Lists Home |
Date Index |
ok, can't stay out of this any longer....
relational database refers to the storage of relations - n-tuples
(that's what a relation is). there is nothing inherently fast or slow
about a relational database.
what is fast or slow is the management systems around them. and sql is a
classic example of something that is slow because at it's heart it is a
procedural language - the verbs, like join, often imply large amounts of
work before any optimisation. reason - lack of semantics. object and
other so called database designs are really management systems that try
to use semantics to match how we think of the data and/or improve
triples are interesting because they imply some form of ultimate 5th
normal form. each datum stored separately. some sort of semantics is
implied by the structure of rdf.
the big difference between triples and 5th normal form is the regularity
of a relational database. alternatively you can think of triples as 5th
normal form with missing columns as implied null values (something i'm
looking into at the moment).
i think we could move forward a lot faster by recognising that a) the
storage and maths of relational databases is one thing b) the semantics
using this model, sql is a semantic layer, so is the network database,
so is object oriented, and so is rdf.
we get very high performance by making this distinction with all data
stored in easy to access relations and semantic tools to do all the
things we talk about - retrieve, store, validate, format, publish etc.

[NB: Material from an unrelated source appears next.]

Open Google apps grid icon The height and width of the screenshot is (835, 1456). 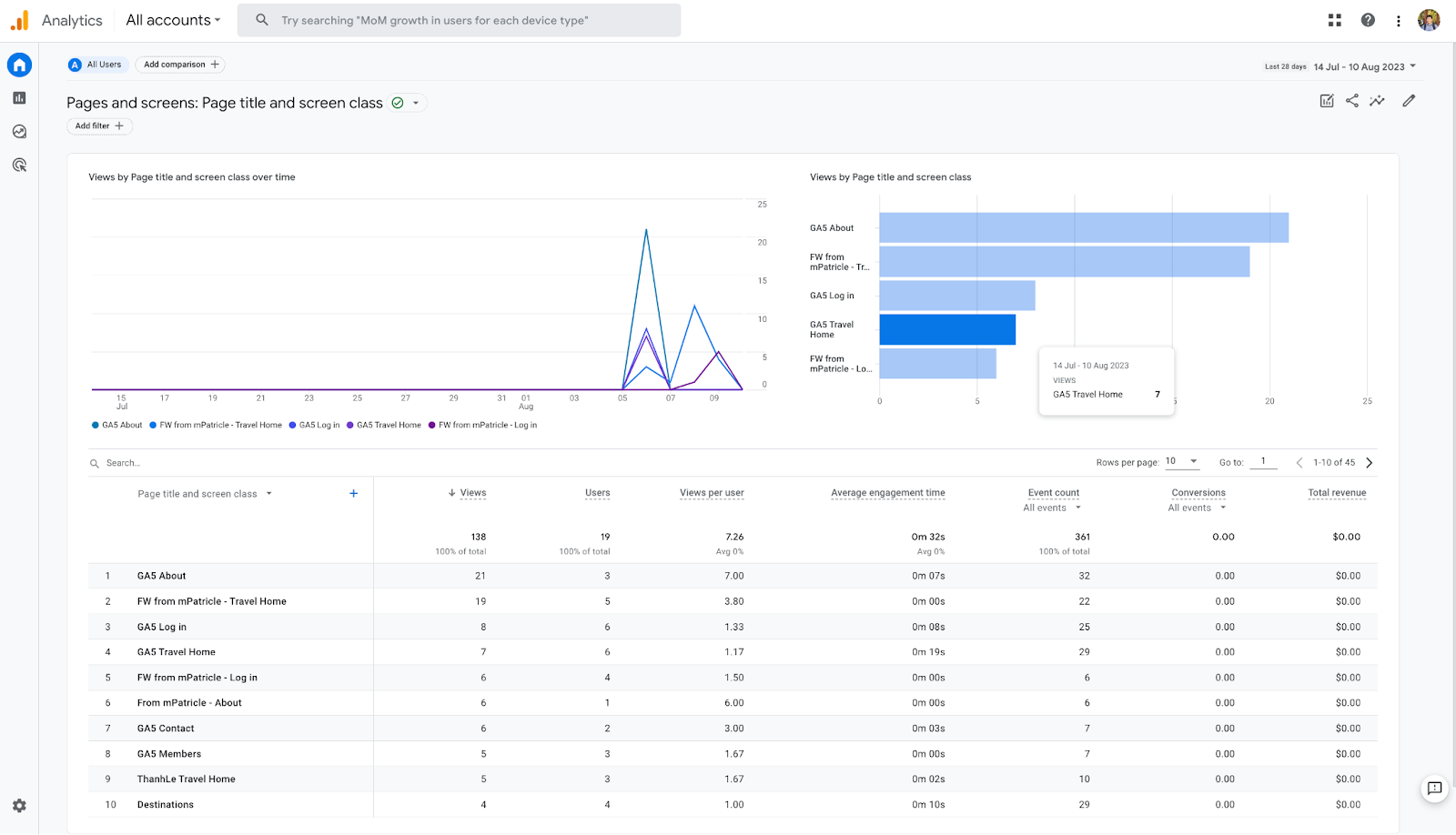(1335, 20)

then one of the things you can do is make validation constraints that
are temporal - apply only as required, and apply across the entire
database, not just the table, relation, document, etc that is being
eg the underage egyption employee could be solved by a table of branch
offices with minimum employment age as an attribute and reference to
that table when deciding on the validity of a candidate. or it could be
used for post employemnt checking that company policy is being followed.
or it might be applied to data entry, but because circumstances change
you don't want the contraint applied to existing employees or when
moving records between tables, or when rebuilding a table.
so after many months now watch ing the discussions on this list closely
i've concluded, for myself at least, that xml wrt data is a semantic
layer. i've also realised through my brief study of rdf that we can
design a new (non-xml) storage mechanism that supports triples as easily
as it does relations and that seen in this light there is a unifying
theory of data storage.
putting this together will i guess be the last big project of my career,
and it is exciting looking forward to the new applications i can now tackle.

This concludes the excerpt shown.